Warum ist Kinderkriegen dann immer noch ein Karrierekiller?
Ja, das ist ein Dilemma, dem auch wir in unseren Studien immer wieder begegnen. Ich greife nur ein Ergebnis heraus, welches mich persönlich sehr beschäftigt: Eltern trauen sich weniger zu, ihre erworbenen Skills im Job zu ihrem eigenen Vorteil einzusetzen als dies Menschen tun, die keine elterliche Verantwortung haben. Ich bin hierüber bestürzt und zugleich motiviert es mich. Eltern können viel selbstbewusster auftreten. Der Bildungsort Familie ist die beste Weiterbildung für berufsrelevante Skills. Damit spreche ich das Mindset der erwerbstätigen Eltern an. Dies wird selbstverständlich auch von der gesellschaftlichen Auffassung zum Wert von Familie getriggert.
Was raten Sie nun Unternehmen mit Vorurteilen?
In 48 Monaten verlassen die ersten superstarken Geburtenjahrgänge die Unternehmen. Doch wer bekommt die wenigen Mitarbeiter:innen der Generation Z? Schon jetzt hat der Demographische Wandel den VUKA-Druck auf die Unternehmen erhöht. Arbeitgeber mit konkreten Konzepten, wie etwa „Bei uns können Sie Karriere machen und Familie gründen“, werden Fachkräfte gewinnen und behalten. Zu den von Ihnen benannten Vorurteilen gibt es ausführliche Studien, die allesamt zeigen: erwerbstätige Mütter und Väter erhöhen die Produktivität der Organisation. Sie sehen, ich bin da mit einer guten Portion Optimismus ausgestattet! Und den habe ich – wie könnte es anders sein – definitiv in meiner Familie entwickelt.

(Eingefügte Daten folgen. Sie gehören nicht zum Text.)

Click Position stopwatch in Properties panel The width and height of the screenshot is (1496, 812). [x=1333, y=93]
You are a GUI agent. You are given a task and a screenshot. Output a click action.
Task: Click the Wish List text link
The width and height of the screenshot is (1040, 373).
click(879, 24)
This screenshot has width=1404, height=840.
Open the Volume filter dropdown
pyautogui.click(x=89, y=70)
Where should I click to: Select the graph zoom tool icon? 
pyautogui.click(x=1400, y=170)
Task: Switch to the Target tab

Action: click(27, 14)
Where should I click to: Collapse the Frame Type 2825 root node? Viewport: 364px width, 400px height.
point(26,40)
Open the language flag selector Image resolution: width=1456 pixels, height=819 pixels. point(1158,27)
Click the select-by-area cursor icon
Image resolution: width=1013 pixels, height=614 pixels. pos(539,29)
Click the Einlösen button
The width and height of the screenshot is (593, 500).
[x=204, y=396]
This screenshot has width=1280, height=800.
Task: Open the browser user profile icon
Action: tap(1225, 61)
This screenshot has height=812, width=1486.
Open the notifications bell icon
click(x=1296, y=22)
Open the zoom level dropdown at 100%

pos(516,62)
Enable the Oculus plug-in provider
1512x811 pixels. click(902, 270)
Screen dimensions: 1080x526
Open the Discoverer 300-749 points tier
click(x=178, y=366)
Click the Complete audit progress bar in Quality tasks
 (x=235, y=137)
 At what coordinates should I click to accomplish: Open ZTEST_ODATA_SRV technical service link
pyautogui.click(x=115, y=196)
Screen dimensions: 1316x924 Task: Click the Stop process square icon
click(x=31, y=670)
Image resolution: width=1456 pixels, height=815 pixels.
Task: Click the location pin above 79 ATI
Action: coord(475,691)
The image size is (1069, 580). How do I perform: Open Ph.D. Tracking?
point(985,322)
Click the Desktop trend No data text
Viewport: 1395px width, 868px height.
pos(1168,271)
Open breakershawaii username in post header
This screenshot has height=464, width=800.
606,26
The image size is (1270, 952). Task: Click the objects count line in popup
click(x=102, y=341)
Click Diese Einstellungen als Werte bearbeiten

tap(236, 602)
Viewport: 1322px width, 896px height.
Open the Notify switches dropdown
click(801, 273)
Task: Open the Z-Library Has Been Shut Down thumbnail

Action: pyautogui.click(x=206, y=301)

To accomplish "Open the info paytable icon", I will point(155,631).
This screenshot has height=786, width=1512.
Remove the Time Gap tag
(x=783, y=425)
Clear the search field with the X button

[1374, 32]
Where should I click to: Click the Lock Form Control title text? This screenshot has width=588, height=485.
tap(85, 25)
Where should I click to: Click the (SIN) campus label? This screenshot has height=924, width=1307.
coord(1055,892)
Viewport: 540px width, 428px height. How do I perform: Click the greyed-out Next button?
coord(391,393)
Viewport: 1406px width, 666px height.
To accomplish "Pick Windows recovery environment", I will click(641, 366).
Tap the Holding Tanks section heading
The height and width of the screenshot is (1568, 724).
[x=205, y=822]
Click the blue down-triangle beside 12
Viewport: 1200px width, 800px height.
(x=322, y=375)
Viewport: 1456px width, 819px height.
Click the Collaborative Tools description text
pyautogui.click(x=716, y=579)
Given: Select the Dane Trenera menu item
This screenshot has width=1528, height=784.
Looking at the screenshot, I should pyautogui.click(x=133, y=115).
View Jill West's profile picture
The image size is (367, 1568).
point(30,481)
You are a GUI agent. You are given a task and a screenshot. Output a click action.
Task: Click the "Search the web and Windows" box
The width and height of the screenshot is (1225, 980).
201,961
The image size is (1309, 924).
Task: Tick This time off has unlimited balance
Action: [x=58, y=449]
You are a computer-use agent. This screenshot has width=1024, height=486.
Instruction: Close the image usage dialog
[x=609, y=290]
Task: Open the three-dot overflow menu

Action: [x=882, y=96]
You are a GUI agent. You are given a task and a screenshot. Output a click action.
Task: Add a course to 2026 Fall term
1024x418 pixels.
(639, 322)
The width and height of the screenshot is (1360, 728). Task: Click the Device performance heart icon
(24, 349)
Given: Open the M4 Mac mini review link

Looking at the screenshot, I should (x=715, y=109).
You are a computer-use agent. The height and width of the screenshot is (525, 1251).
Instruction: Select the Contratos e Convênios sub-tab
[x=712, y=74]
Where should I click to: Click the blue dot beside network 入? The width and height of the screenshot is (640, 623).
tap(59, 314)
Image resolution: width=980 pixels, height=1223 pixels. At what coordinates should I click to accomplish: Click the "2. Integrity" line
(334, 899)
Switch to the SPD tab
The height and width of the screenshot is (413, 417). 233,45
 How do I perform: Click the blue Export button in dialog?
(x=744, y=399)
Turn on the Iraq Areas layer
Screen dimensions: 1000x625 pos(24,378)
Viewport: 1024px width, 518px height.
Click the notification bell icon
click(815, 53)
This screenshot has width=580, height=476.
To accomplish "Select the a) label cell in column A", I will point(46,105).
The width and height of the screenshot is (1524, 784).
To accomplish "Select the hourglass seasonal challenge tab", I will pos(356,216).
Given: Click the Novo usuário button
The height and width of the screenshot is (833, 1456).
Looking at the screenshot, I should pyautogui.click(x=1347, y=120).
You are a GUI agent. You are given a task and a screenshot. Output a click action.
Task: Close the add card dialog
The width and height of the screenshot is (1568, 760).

Weitere interessante Studien
Das Workfamily-Institut erforscht die positiven Aspekte von Elternschaft auf den Erfolg im Berufsleben. Folgende wissenschaftliche Studienergebnisse zu Vereinbarkeit, informellem Lernen, Spillover-Effekt und Rollenmanagement könnten Sie auch interessieren:
Joachim E. Lask, Jg. 62, ist Vater von 7 Kindern, Wirtschafts- & Familienpsychologe, Leiter des WorkFamily-Instituts und tätig in seiner Freien Psychologischen Praxis. Er ist Autor mehrerer Bücher, bspw. von „Gute Eltern sind bessere Mitarbeiter“, „Elterliche Skills in Organisationen“ und forscht u.a. mit der Goethe-Universität Frankfurt und der FOM Hochschule zum Work-Family-Enrichment-Ansatz.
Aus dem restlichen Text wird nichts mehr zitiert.